This uses the same storage/artifacts as the MCP server, so Codex can search immediately once it finishes. Running via uv run --directory ~/.local/share/claude-context-local reuses the canonical MCP environment and uv cache (no extra venvs).

To verify the post-index health (FTS coverage, manifest/stats metadata, per-shard sizes) without re-running indexing, use:

/Users/anasdayeh/.local/share/claude-context-local/scripts/check_cs_rag_fts.sh

The script prints both JSON and human-friendly summaries and now includes manifest/version details, stats storage size, total FTS rows, and per-shard metrics by default (no extra flags required).

Incremental refresh for cs-rag

To refresh only changed files without clearing the existing index:

CS_RAG_REPO_PATH=/absolute/path/to/cs-rag \
  /Users/anasdayeh/.local/share/claude-context-local/scripts/reindex_cs_rag_incremental.sh

Progress visibility:

  • Script output prints changed files and final status
  • Detailed indexing logs: tail -f ~/cs-rag-incremental-index.log
  • Tune checkpoint frequency (and progress event cadence) with CODE_SEARCH_CHECKPOINT_CHUNKS

Reset indexes + reindex key projects

To wipe all existing project indexes while preserving the model cache, delete the project artifacts under your storage root:

rm -rf ~/.claude_code_search/projects/*

To reindex your key repos sequentially (foreground, one at a time), run:

./scripts/reindex_key_projects.sh

Repair a broken sharded manifest (no reindex)

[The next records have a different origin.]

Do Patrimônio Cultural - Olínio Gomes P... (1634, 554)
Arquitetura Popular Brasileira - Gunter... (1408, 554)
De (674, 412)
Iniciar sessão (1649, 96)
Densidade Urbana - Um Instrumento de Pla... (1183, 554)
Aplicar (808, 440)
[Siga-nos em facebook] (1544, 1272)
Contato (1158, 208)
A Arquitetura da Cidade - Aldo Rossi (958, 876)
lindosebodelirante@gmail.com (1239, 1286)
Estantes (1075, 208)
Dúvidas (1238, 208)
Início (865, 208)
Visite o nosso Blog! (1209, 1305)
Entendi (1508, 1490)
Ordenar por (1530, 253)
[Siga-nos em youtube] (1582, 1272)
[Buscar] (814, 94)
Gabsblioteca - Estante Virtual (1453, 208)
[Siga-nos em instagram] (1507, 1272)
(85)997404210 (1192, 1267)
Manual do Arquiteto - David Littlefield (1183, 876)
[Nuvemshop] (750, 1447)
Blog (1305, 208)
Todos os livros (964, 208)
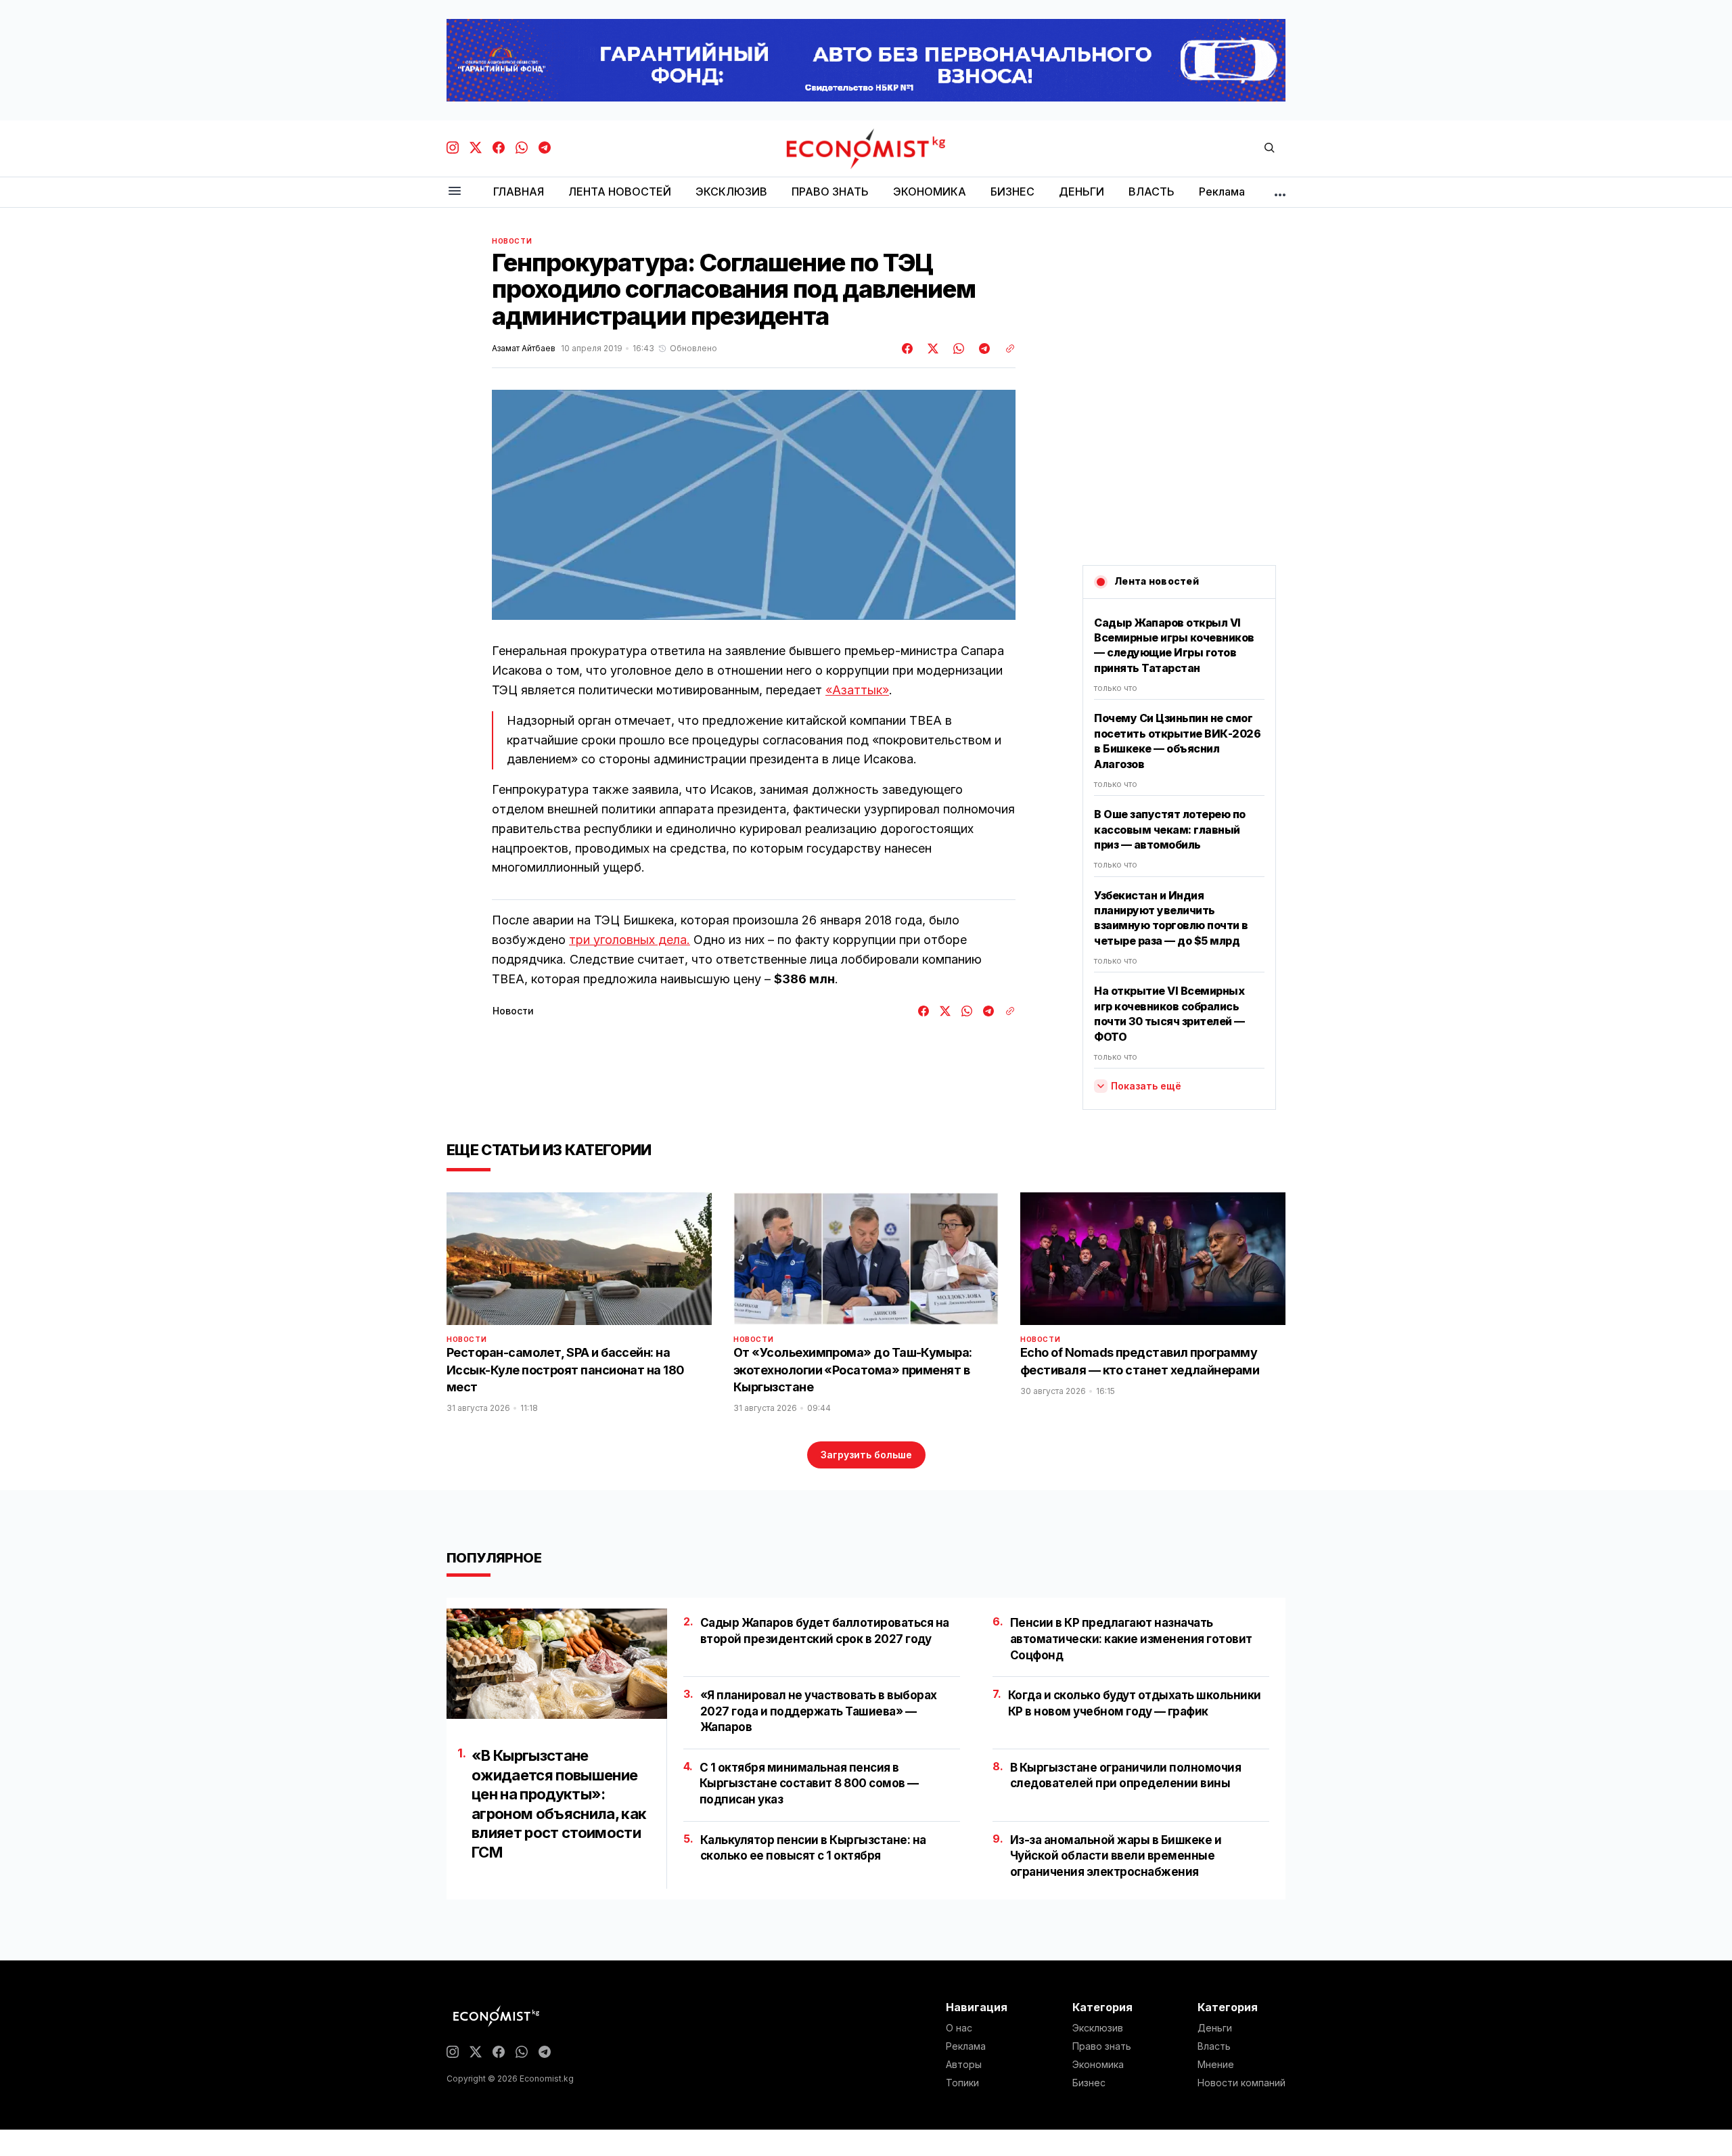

If a sharded index exists but the manifest is empty/missing, you can repair it:

uv run --directory ~/.local/share/claude-context-local \
  python scripts/index_repo.py /path/to/repo \
  --repair

If you try to search a project with shards present but an empty manifest, the MCP will auto-repair on switch_project and log a warning. switch_project also accepts healthy sharded indexes (manifest + shard code.index files) without requiring a root code.index.

Configuration

Environment variables (set in your MCP server config):

If these values are unset, runtime now applies adaptive defaults from detected system memory (especially on Apple Silicon) to reduce OOM pressure while keeping throughput reasonable.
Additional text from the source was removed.